> **THE PROBLEM**: Please reproduce all entries word for word, leaving every image behind.

> **Stored data entries**:

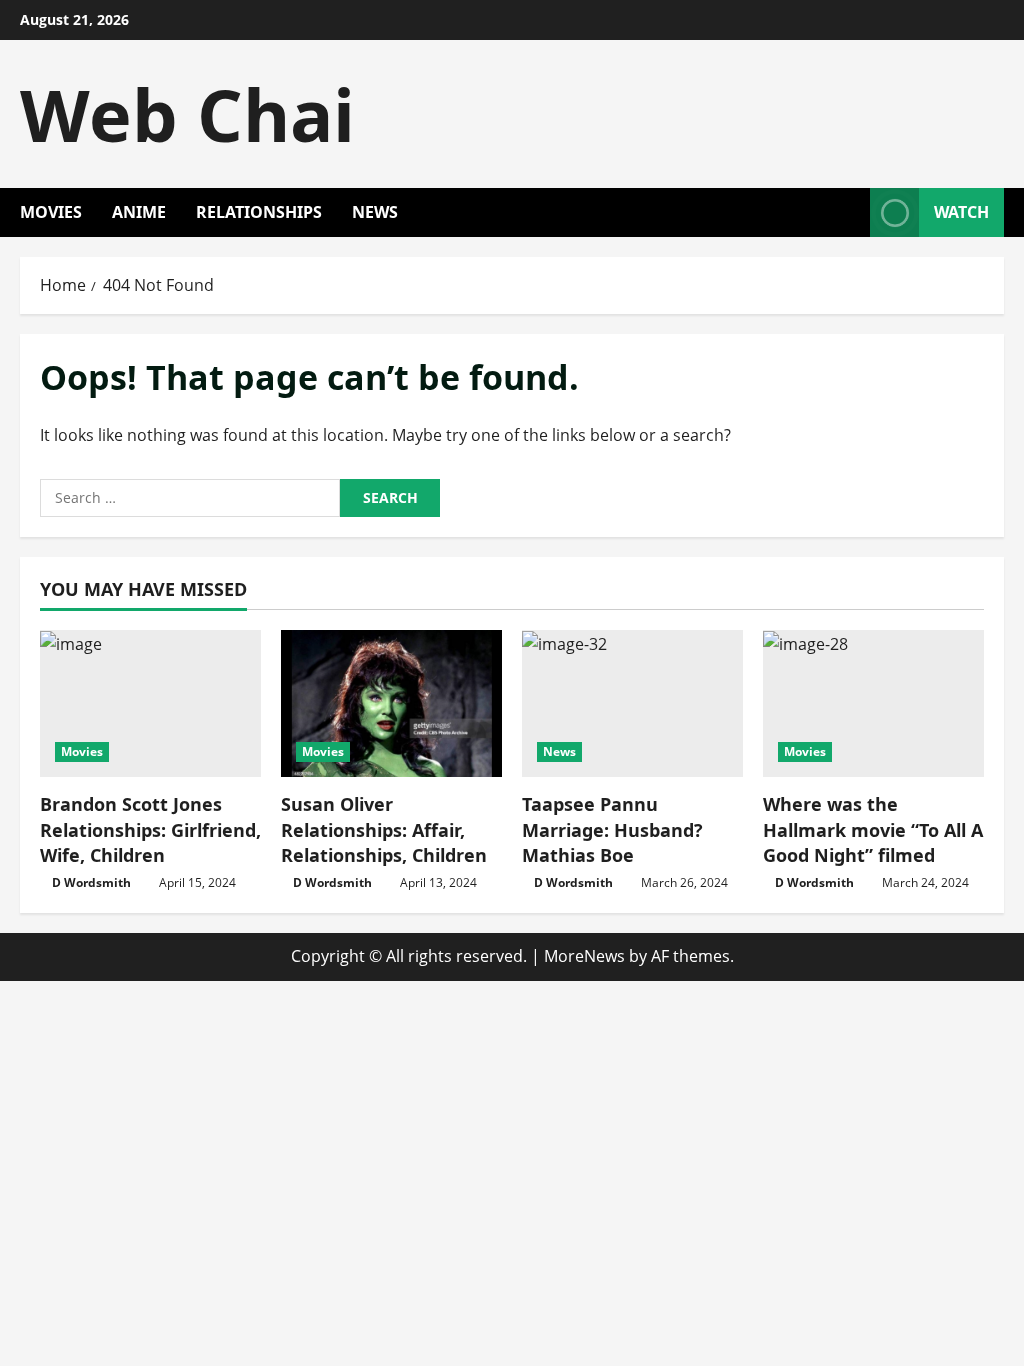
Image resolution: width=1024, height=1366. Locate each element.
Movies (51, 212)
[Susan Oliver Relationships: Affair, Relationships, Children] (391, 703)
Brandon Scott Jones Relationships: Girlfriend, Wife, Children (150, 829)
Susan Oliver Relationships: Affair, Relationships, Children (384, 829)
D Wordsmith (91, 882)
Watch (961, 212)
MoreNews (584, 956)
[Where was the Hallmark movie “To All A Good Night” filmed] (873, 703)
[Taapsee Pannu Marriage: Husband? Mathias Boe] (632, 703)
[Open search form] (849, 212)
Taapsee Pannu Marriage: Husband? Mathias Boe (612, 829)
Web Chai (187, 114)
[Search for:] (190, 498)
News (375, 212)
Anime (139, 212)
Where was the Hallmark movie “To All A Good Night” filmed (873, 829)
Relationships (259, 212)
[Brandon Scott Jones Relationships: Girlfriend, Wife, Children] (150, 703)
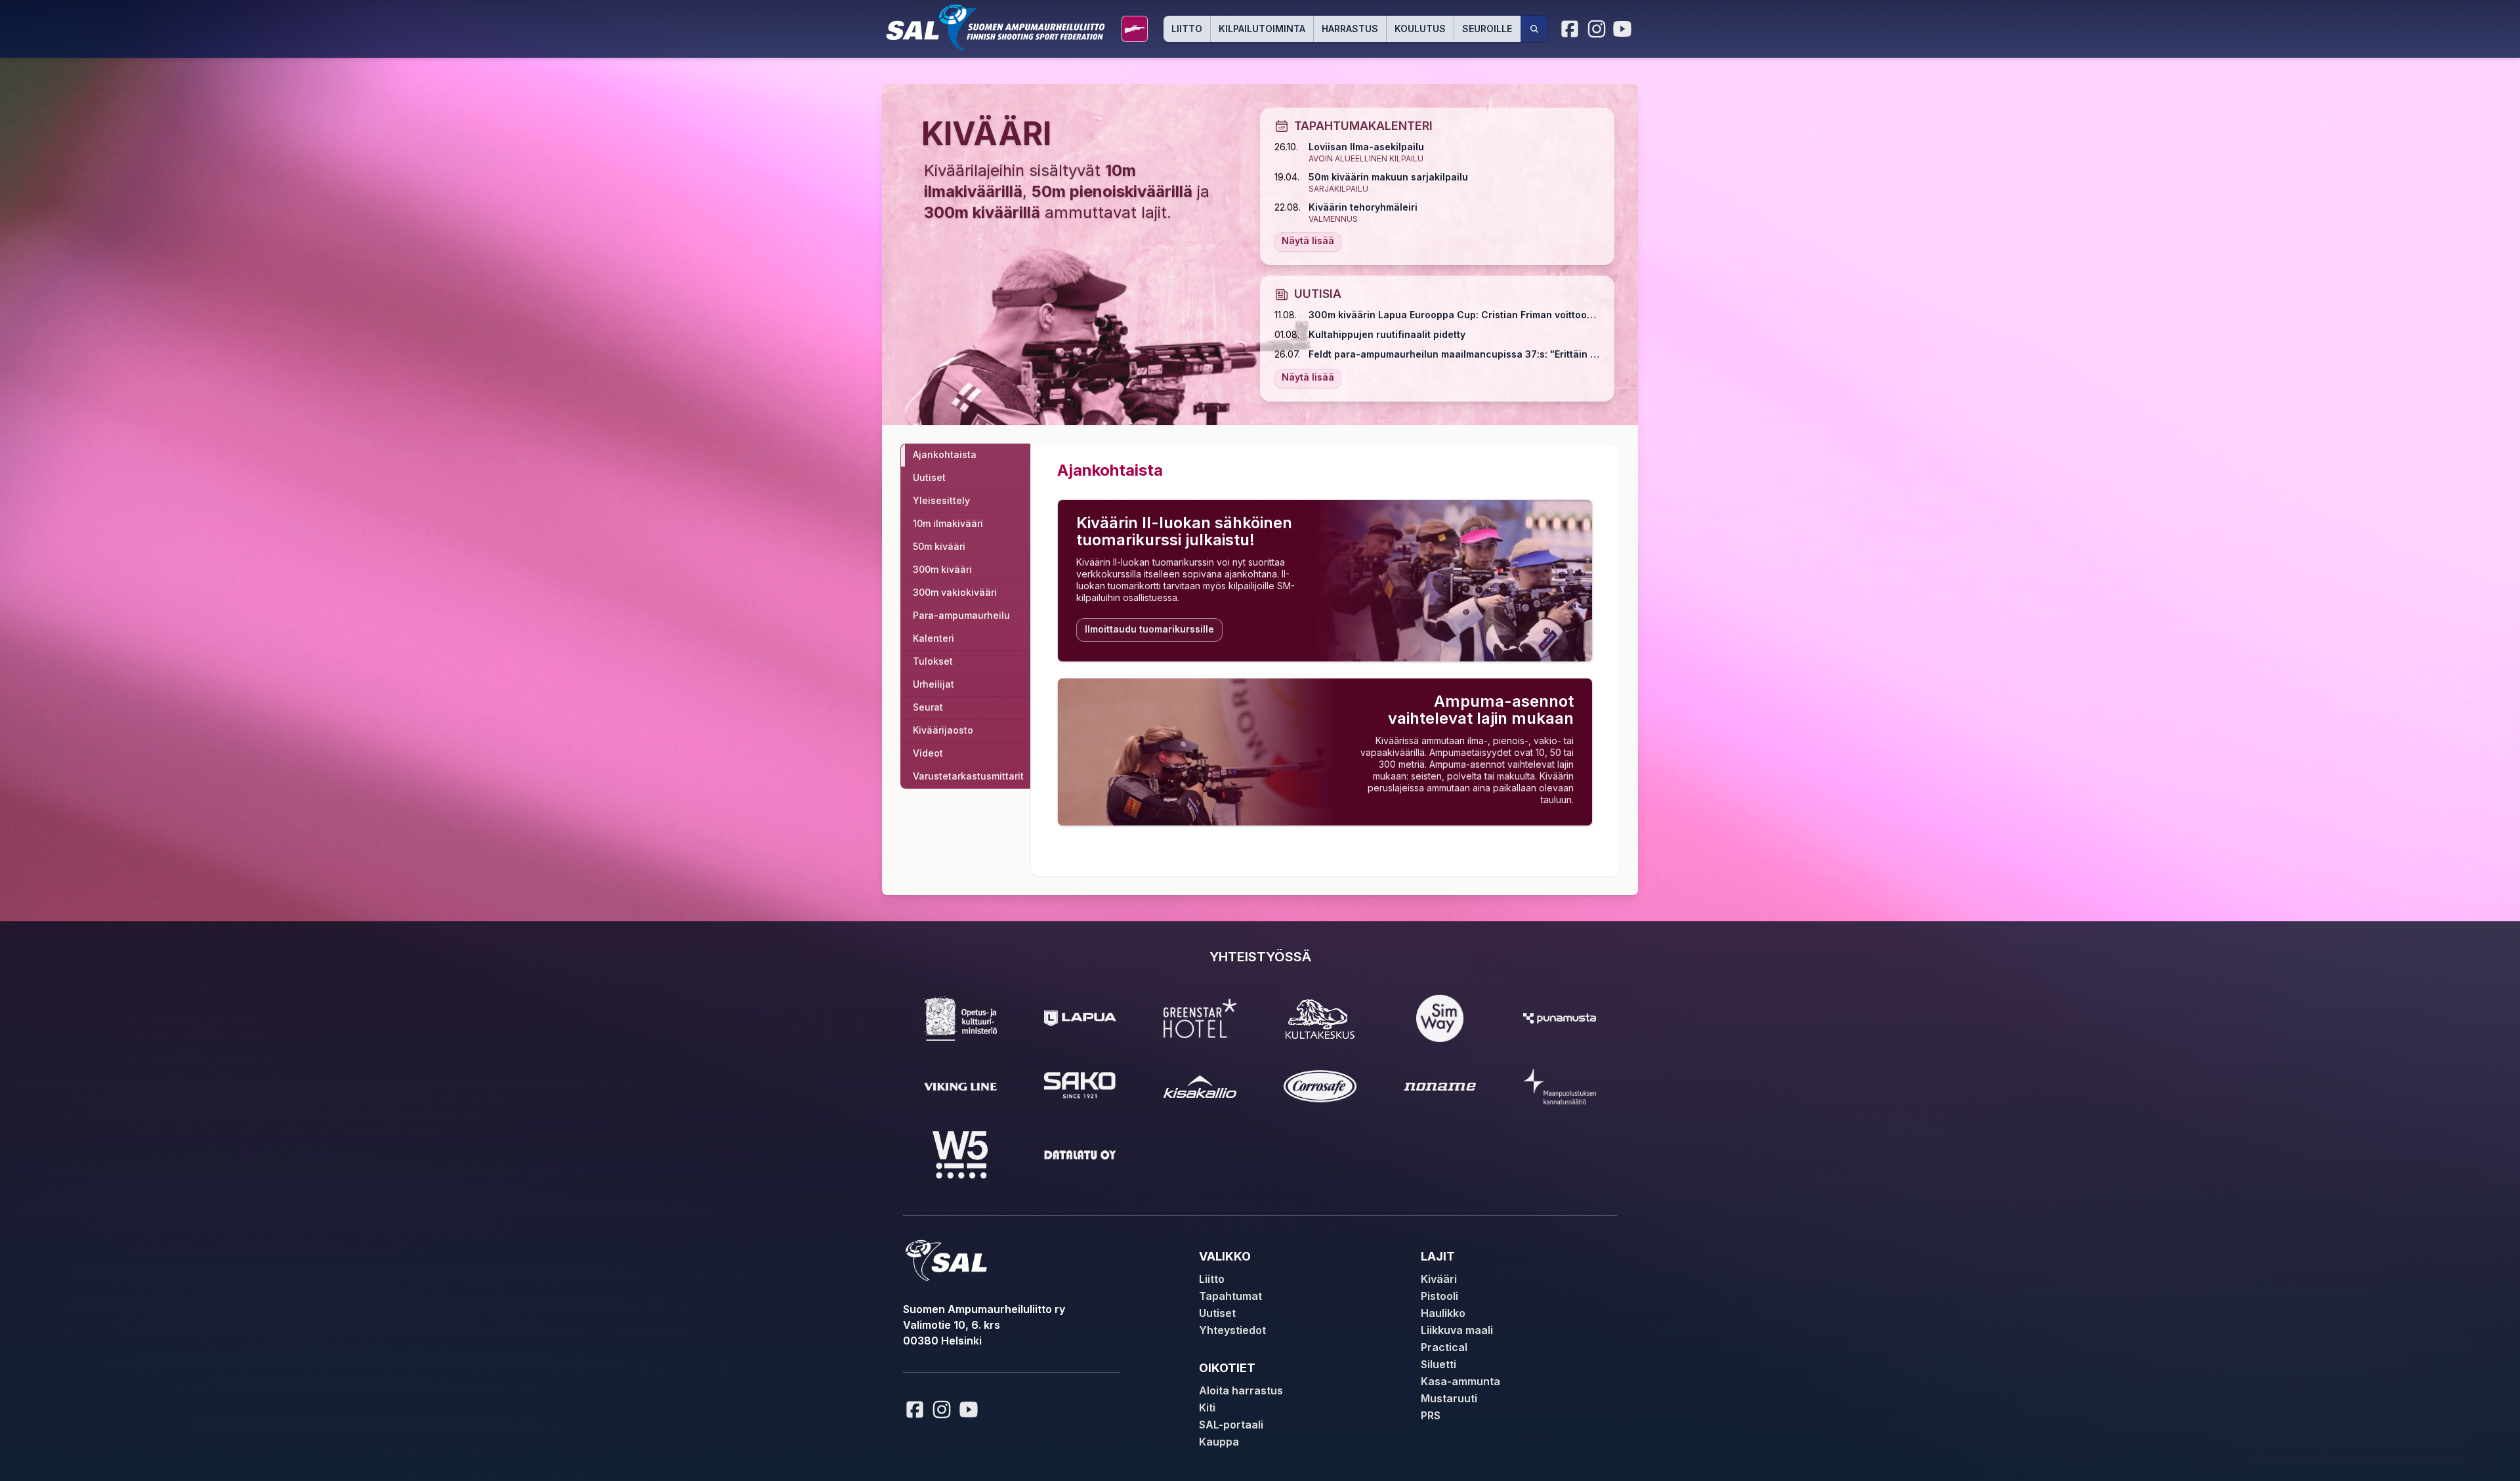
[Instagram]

> **WRITTEN SOLUTION**:
Image resolution: width=1024, height=1366. Locate each element.
Movies (51, 212)
[Susan Oliver Relationships: Affair, Relationships, Children] (391, 703)
Brandon Scott Jones Relationships: Girlfriend, Wife, Children (150, 829)
Susan Oliver Relationships: Affair, Relationships, Children (384, 829)
D Wordsmith (91, 882)
Watch (961, 212)
MoreNews (584, 956)
[Where was the Hallmark movie “To All A Good Night” filmed] (873, 703)
[Taapsee Pannu Marriage: Husband? Mathias Boe] (632, 703)
[Open search form] (849, 212)
Taapsee Pannu Marriage: Husband? Mathias Boe (612, 829)
Web Chai (187, 114)
[Search for:] (190, 498)
News (375, 212)
Anime (139, 212)
Where was the Hallmark movie “To All A Good Night” filmed (873, 829)
Relationships (259, 212)
[Brandon Scott Jones Relationships: Girlfriend, Wife, Children] (150, 703)
[Instagram]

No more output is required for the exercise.